One test of a metric I’ve employed is to observe if the metric is used routinely in daily practice. We computed the average time to fix a defect and found that this simple metric — once we realized it effectively predicted the near future — readily answered many daily questions: How long to fix this new defect? When will all defects get fixed? How long until the defect arrival rate is down to a product shippable level? What use to consist of continual — and often heated — discussion and debates became a simple “tell the customer we’ll have it fixed by next week” with everyone confident we’ll do just that.
For more see Knowing Your Project Management Average Is Powerful
Getting to this point of “ah ah!” — where we finally produced a metric that makes sense and is useful — can be leveraged to help an organization evolve to “smart” metrics instead of “we wish” metrics. So while that gives us a chance to get good metrics, what I’ve observed is with some organizations the time to finally “believe” the metrics, is longer than the life of the metric.
We had computed that it took us six months from when product software development was complete to when we had ironed out all the bugs and had optimized the product to where it would be acceptable to the customer. This was a great insight when we first recognized it. It went against normal intuition because, as each product was different, the assumption was that the “back end” would vary with the project. It didn’t. It just took consistently six months.
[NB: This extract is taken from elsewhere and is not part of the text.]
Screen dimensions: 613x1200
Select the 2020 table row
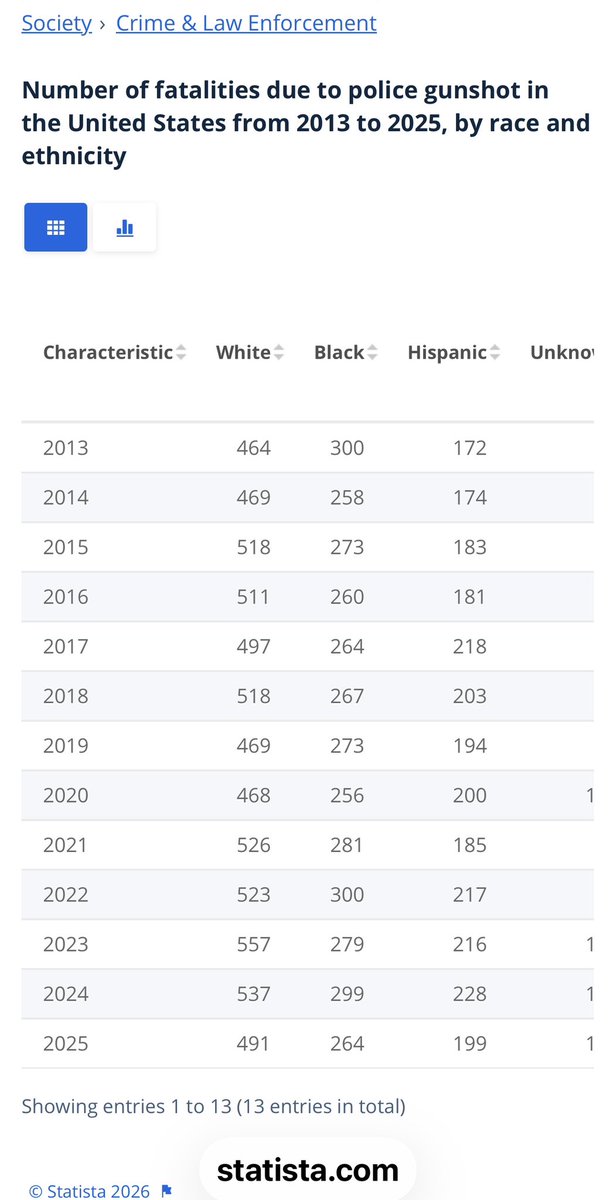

Compare with Is Your Schedule Really Driven By Your Requirements?
Over time, as we changed our process — this tail end characteristic, unfortunately, moved out to eight months. The problem really arose when very senior management, who never bought into the notion that the tail end process was fairly predictable at six months, suddenly got religion and started to quote, several years later, that the end process would take about six months. I had to try and re-educate them. At least one very senior manager seemed annoyed that something I had “harped on for years” had “suddenly” changed. How could they believe this new number then? This is where we go too much the other way where finding a key metric, some folks just want it to stay the same, even as the real-world changes.
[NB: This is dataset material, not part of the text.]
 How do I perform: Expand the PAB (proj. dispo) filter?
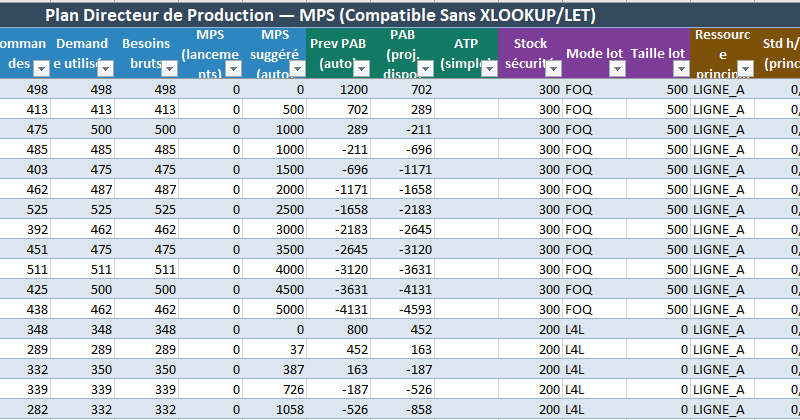pos(424,68)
First, find a few real metrics that tell us something useful and predictable about the way we do our daily business. They should not change too rapidly with time, but will often change over time. Once we’ve built confidence with these few metrics and folks can see what a good metric looks like, we can then secondly develop a few more measured insights and our management decisions are now on the road to greater effectiveness.
Do your project metrics provide predictable insight that allows you to make rapid decisions each day?